Страница 3 из 17
Лингао-фа приподнялась на цыпочки, чтобы глубже вдохнуть в себя облака. Она была все еще стройна, словно стебли лотосов, что украшают пруд, в котором плещутся рыбки с прозрачными хвостами. Матушка ее любила сидеть и смотреть на гибкие ножки цветов, уходящие в стоячую воду, она наклонялась и трогала их – это наполняло ее покоем. Женщина подозревала, что именно общение с цветами наделило ее дочь изящными чертами, которые проявились с самого рождения: нежнейшая кожа, мягкие, точно лепестки, ступни, прямые блестящие волосы. Поэтому, когда подошло время праздновать ее появление на свет – через месяц после родов, – мать решила назвать девочку именно так: Цветок Лотоса.
Лингао-фа посмотрела на мокрые поля: в этот вечер они набрякли, как ее груди, когда она кормила Куй-фа, ее розовый бутон. Девочке уже исполнилось одиннадцать, и скоро придет время искать ей супруга; однако эта обязанность будет возложена на Вэна, деверя Лингао-фа, самого близкого родственника мужского пола.
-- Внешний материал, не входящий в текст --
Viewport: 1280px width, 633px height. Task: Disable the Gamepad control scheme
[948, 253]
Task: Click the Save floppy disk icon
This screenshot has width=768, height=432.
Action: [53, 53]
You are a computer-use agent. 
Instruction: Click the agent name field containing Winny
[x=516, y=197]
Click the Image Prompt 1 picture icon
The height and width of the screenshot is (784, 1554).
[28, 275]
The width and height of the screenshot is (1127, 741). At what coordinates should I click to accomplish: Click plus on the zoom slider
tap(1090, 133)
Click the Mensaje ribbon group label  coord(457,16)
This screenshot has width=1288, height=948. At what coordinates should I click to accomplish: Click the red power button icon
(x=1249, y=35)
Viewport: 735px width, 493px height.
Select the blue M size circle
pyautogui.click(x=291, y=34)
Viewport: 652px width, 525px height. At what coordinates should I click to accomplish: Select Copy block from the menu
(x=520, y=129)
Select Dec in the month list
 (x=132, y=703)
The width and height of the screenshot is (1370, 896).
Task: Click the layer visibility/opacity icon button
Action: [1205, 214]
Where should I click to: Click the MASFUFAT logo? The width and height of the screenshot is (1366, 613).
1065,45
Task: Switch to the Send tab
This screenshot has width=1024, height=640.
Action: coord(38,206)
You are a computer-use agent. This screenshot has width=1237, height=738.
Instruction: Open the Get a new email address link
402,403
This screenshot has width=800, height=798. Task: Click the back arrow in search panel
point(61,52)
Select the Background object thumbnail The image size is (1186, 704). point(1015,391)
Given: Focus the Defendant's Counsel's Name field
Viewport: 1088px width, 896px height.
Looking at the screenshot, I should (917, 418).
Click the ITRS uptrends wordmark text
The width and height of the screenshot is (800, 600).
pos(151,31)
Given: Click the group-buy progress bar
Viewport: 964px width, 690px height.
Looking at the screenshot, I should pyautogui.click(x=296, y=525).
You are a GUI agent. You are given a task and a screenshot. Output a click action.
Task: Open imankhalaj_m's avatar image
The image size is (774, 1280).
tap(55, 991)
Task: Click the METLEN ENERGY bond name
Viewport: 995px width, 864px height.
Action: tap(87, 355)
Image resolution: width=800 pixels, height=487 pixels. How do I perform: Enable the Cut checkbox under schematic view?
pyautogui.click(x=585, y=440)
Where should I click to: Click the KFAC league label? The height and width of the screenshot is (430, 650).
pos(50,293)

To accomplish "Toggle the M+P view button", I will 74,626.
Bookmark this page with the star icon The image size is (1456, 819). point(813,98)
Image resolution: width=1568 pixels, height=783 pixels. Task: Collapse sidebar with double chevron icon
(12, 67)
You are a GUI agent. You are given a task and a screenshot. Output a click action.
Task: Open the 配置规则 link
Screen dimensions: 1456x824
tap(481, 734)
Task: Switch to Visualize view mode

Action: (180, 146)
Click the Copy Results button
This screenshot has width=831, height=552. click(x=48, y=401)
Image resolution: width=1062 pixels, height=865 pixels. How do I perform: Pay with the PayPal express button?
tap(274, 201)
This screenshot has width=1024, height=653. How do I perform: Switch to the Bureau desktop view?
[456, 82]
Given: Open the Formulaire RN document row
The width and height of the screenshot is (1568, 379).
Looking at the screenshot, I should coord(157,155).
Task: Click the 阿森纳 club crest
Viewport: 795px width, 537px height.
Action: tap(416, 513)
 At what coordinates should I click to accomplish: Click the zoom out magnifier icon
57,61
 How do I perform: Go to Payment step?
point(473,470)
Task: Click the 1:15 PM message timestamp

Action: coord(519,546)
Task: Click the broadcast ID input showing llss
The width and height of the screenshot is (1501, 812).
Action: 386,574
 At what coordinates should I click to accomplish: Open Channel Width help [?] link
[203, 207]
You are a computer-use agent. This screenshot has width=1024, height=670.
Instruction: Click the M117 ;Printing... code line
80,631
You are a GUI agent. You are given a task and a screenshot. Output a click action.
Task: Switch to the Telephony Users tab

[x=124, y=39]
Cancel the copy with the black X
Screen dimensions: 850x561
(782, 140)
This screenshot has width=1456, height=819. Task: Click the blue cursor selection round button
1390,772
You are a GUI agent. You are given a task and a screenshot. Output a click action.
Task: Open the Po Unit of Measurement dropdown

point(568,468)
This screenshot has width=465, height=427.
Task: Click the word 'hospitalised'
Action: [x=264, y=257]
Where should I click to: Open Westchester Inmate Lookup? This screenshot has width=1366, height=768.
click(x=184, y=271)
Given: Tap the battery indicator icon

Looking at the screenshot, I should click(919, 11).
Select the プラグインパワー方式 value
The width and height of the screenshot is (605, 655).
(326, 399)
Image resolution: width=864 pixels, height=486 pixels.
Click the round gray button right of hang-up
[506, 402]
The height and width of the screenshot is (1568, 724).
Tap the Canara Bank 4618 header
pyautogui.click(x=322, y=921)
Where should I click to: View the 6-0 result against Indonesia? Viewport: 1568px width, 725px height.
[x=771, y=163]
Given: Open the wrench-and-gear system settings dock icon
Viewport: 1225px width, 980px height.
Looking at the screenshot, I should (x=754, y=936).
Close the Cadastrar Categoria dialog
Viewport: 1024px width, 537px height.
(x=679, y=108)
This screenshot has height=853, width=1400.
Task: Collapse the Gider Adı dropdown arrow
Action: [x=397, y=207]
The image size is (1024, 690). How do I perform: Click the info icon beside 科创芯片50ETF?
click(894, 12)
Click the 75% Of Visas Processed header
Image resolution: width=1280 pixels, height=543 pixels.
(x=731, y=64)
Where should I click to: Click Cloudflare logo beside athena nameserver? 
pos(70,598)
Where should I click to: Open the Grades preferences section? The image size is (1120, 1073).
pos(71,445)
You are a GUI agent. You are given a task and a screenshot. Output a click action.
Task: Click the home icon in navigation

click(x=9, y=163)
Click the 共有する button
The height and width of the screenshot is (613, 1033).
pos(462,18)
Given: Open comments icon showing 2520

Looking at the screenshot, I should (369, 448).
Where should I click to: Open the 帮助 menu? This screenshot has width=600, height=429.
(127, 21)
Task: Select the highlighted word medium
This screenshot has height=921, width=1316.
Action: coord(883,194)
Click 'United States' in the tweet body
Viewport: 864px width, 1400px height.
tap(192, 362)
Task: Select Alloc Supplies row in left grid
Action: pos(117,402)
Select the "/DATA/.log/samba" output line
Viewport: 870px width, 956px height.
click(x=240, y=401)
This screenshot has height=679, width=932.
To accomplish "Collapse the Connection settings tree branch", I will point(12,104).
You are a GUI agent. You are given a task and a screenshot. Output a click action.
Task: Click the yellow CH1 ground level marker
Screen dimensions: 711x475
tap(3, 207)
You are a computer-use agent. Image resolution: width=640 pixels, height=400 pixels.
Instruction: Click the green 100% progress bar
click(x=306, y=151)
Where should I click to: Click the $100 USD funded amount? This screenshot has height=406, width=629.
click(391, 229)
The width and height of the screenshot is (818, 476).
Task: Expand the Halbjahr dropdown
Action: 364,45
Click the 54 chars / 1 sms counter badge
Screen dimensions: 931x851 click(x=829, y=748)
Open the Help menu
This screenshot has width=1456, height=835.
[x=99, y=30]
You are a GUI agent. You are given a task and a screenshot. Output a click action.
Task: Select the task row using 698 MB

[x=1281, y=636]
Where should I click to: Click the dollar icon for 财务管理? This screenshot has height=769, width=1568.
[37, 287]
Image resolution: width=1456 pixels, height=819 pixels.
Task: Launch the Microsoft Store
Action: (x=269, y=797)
Женщина покачиваясь вернулась в дом. Таким шатким равновесием она была обязана своим крохотным ступням. Все детство матушка туго бинтовала ее ножки, чтобы они не росли: размер ног являлся важным условием достойного замужества. Вот почему сама она теперь бинтует ступни маленькой Куй-фа, несмотря на все ее слезы и протесты. А это очень болезненный процесс: все пальцы, кроме большого, должны оставаться прижатыми книзу, а затем в образовавшуюся ложбинку закладывают камень и накрепко приматывают лентами. И хотя сама Лингао-фа после смерти мужа перестала бинтовать ноги, сломанные и неправильно сросшиеся косточки навсегда изменили ее походку.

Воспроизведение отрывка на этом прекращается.